Netflix (NFLX) has long been known for its unorthodox company culture, founded on the practice of “radical candor” — where blunt firings for underperformance are as common as its “only the strongest survive” mindset.
What people might not know, however, is that Netflix’s own co-founder Marc Randolph was the first to experience the ruthless honesty the streaming giant would come to be known for back in 1998, when now-CEO Reed Hastings coldly fired Randolph via — of all things — a PowerPoint presentation.
The amazing anecdote of the power struggle in the early days of Netflix comes from Randolph’s new tell-all book “That Will Never Work,” through which Randolph chronicles the founding of Netflix from simple idea to media leader. Eventually, Hastings, who put up nearly $2 million to fund Randolph’s idea of sending DVDs via mail, decided to take over the CEO role himself.

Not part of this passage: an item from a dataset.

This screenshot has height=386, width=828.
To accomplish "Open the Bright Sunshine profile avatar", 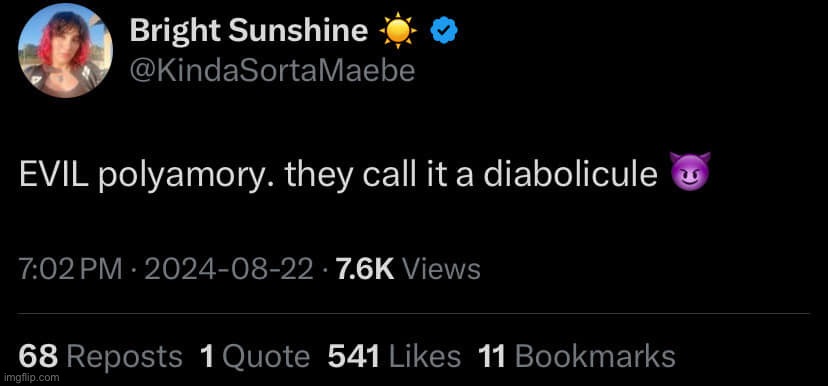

As Randolph told Yahoo Finance’s YFi PM, it was an awkward scene.
“There is no way I’m sitting here while you pitch me on why I suck,” Randolph remembers telling Hastings after he presented slides highlighting problems with his judgment, hirings, and financial decisions.
But rather than let the anger guide how he responded, Randolph told Yahoo Finance he stepped back and had to be honest with himself to realize that the skillset that got Netflix to launch was going to be different than the skillset that was needed to attract more investors.
“Reed and I have always had this relationship of complete honesty, trust and transparency,” he said. “He was not pushing me out, what he was proposing was [that] we should run the company together. That together we’d be a stronger team and that this would be the thing we should do if we wanted to make the company successful.”
A selfless act
Randolph, who originally proposed the idea to launch Netflix, accepted the demotion to president and a cut to his stake in the company as Hastings took over as CEO in 1999. By 2003, one year after Netflix went public, Randolph walked away from the company completely to pursue his own endeavors but doesn’t regret the selfless act to take Hastings decision in stride.
“I realized, well, if it’s [Netflix] being successful, it’s not just my dream anymore it’s my employees’, it’s our investors’, it’s even our customers’ and I had to make that decision,” Randolph said.
Netflix would go on to raise millions more in private financing rounds with Hastings at the helm before its initial public offering in 2002. Since then, the Los Gatos, California-based company has grown to become a $125 billion behemoth, with Hastings’ 2.5% stake in Netflix now worth worth more than $3 billion. Randolph’s stake would be valued at roughly $250 million today, though he notes in his book he sold most of it after leaving.
While Randolph is no longer connected to the company, he said he still believes Netflix’s “honest at all costs” culture will help it say ahead of the competition — even if it at one point cost him his job.